Seattle jury convicts man of killing 4 neighbors; trial moves to death penalty phase

By AP
Monday, April 12, 2010

Jury convicts man for killing neighbors in Wash.

SEATTLE — A Kirkland man was convicted Monday of slaughtering the family of a National Guard sergeant who was serving in Iraq, then burning down the house in an attempt to conceal the crime.

Now the jury must decide whether to impose the death penalty.

Conner Schierman, 28, was convicted of four counts of aggravated first-degree murder and one count of arson in the 2006 knifings of Sgt. Leonid Milkin’s wife, Olga Milkin, 28; their 5- and 3-year-old sons, Justin and Andrew; and Olga’s sister, Lyubov Botvina, a 24-year-old college student who lived at the house.
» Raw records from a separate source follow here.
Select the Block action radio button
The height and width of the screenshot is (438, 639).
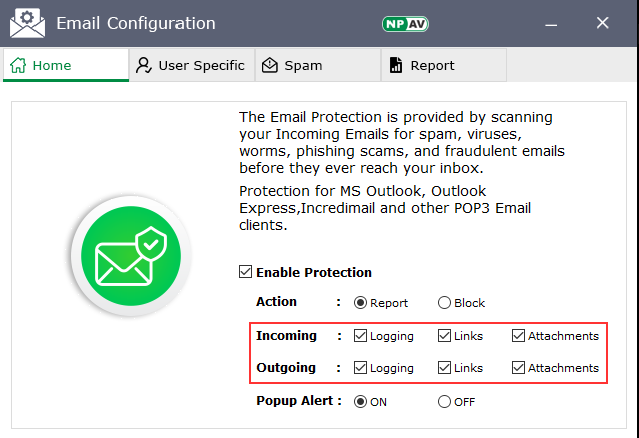[x=444, y=303]
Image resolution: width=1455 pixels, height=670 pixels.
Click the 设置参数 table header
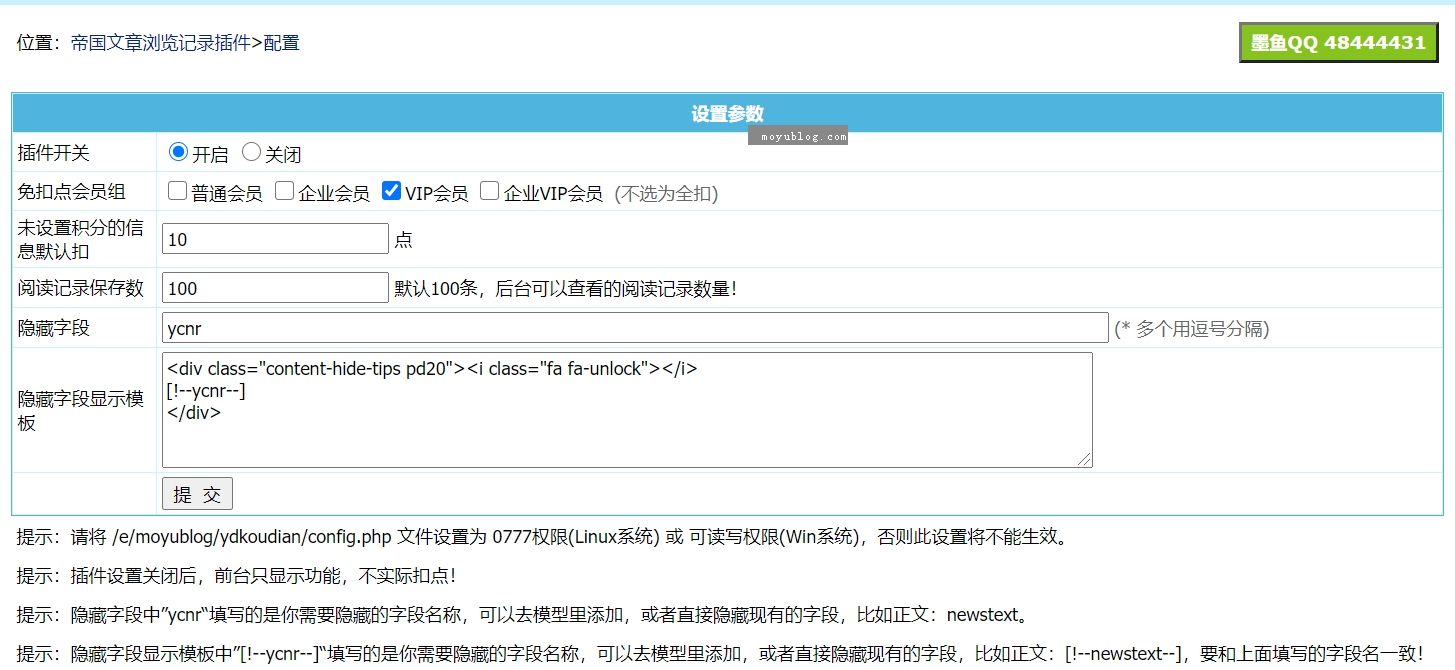(727, 113)
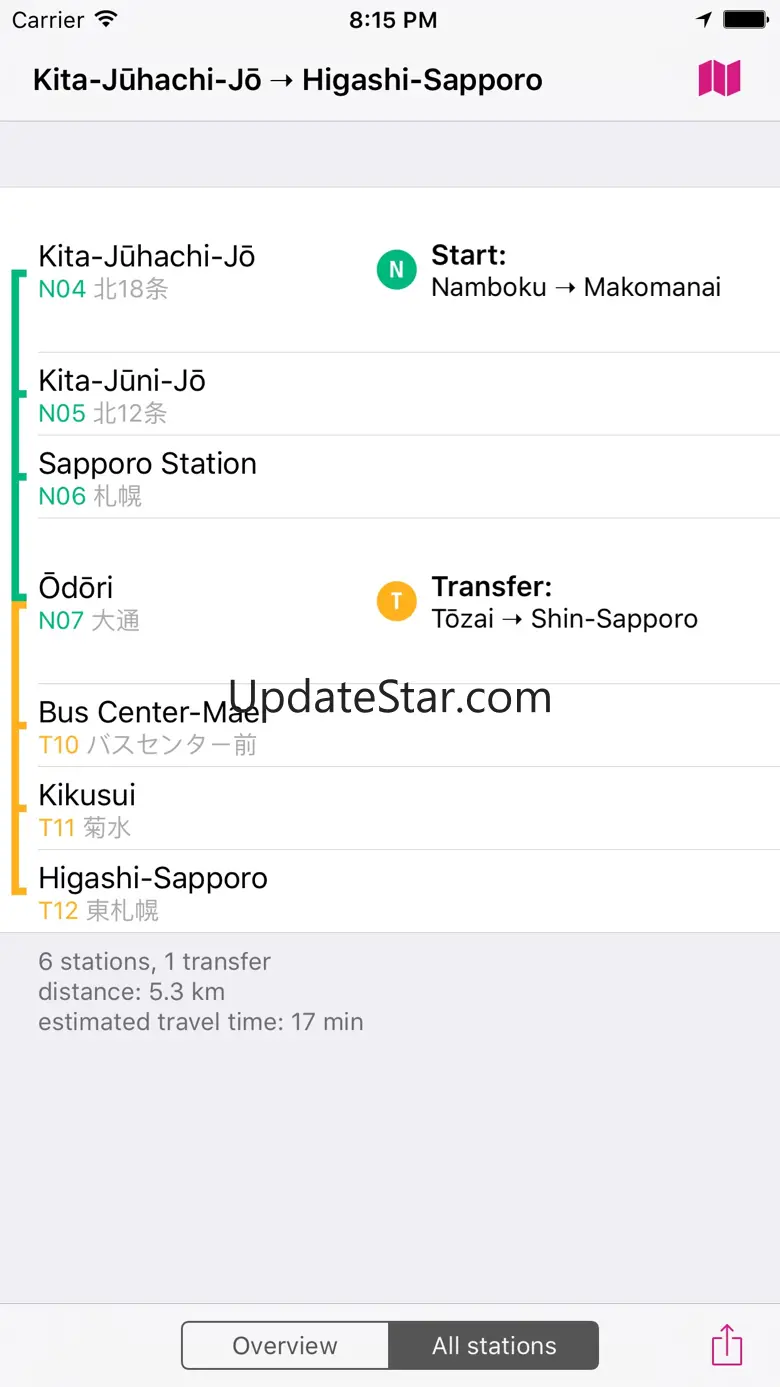
Task: Open the Kita-Jūni-Jō station entry
Action: click(123, 395)
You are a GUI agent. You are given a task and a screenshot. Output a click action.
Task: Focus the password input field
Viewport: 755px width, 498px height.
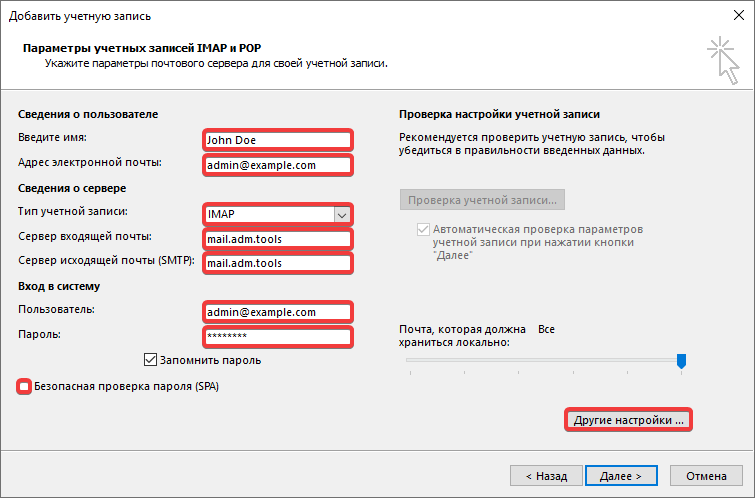coord(277,337)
No clear motive ever emerged. Schierman moved in across the street less than three weeks earlier, and deputy King County prosecutor Scott O’Toole said the attack might have been sexually driven. Olga Milkin was found naked and her sister was partially clothed, but the women’s bodies showed no sign of sexual assault.

Schierman claimed to have had an alcoholic blackout, only to wake up in the Milkins’ home covered in blood with no idea of what happened.

Relatives of the victims wept and smiled as the verdict was announced but declined to comment.

“For the family, for them to have put their faith in the jury system, it’s gratifying,” O’Toole said.

There was no evidence that Schierman drank as much as he claimed that night, O’Toole said, and he made a sexual comment about the women to his sister before the attack.

Defense attorney James Conroy argued that Schierman’s blackout was real, someone else carried out the killings, and Schierman set fire to the home because he worried no one would believe his story.

Surveillance video from a nearby gas station showed Schierman buying gasoline just before the blaze was reported.

The penalty phase of the trial begins Thursday and is expected to last one to three weeks. Jurors, who took less than two days to return the guilty verdict, will be asked whether Schierman should be sentenced to death or to life in prison without release, the only other possible punishment.

Conroy said he hopes to show jurors that Schierman “is a good person. He always has been.” He indicated he plans to call 79 witnesses, including more than two dozen relatives, but prosecutors are asking the judge to limit that number to avoid redundant testimony.